Thousands of people turned out for the annual mudbath which sees drinkers attempt to slowly sway the Hood - a cylindrical tube of leather - towards their favoured watering hole.
Right from the off, Westwoodside were determined to seize the initiative and despite some early resistance from Haxey, the Hood was quickly at the edge of the field.
Despite occasional pockets of resistance along the way, once the Hood was onto the road, it was a reasonably straightforward run down to the Carpenters in around two hours with regulars cheering as the prized trophy swept over the pub's step.
The event attracted its biggest crowd for years with visitors from as far afield as Australia watching the muddy madness unfold.

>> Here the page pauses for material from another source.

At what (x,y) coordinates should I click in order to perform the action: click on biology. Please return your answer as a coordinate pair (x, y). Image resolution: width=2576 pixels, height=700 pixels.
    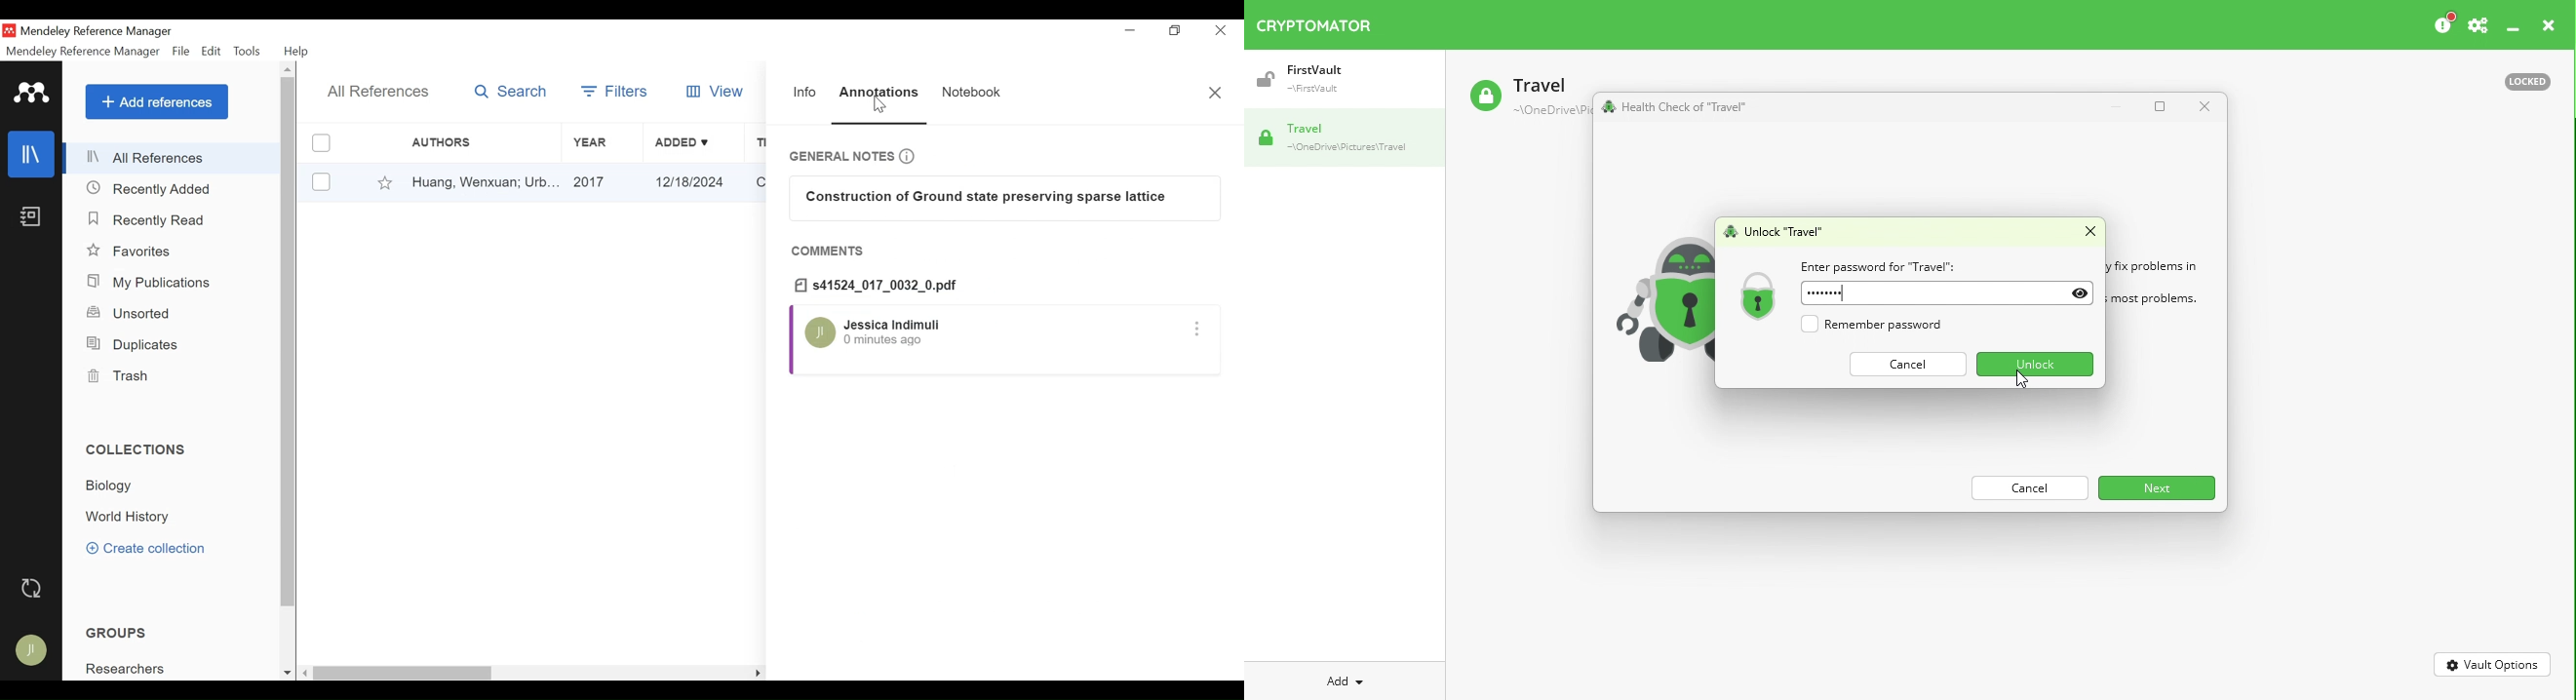
    Looking at the image, I should click on (114, 486).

Always held on January 6, the game dates from the 14th century, when Lady de Mowbray, wife of an Isle landowner, John De Mowbray, was out riding towards Westwoodside on the hill that separates it from Haxey.
As she went over the hill her silk riding hood was blown away by the wind.
Thirteen farm workers in the field rushed to help and chased the hood all over the field. It was finally caught by one of the farm workers, but being too shy to hand it back to the lady, he gave it to one of the others to hand back to her.
She thanked the farm worker who had returned the hood and said that he had acted like a Lord, whereas the worker who had actually caught the hood was a Fool.
So amused was she by this act of chivalry and the resulting chase, that she donated 13 acres of land on condition that the chase for the hood would be re-enacted each year.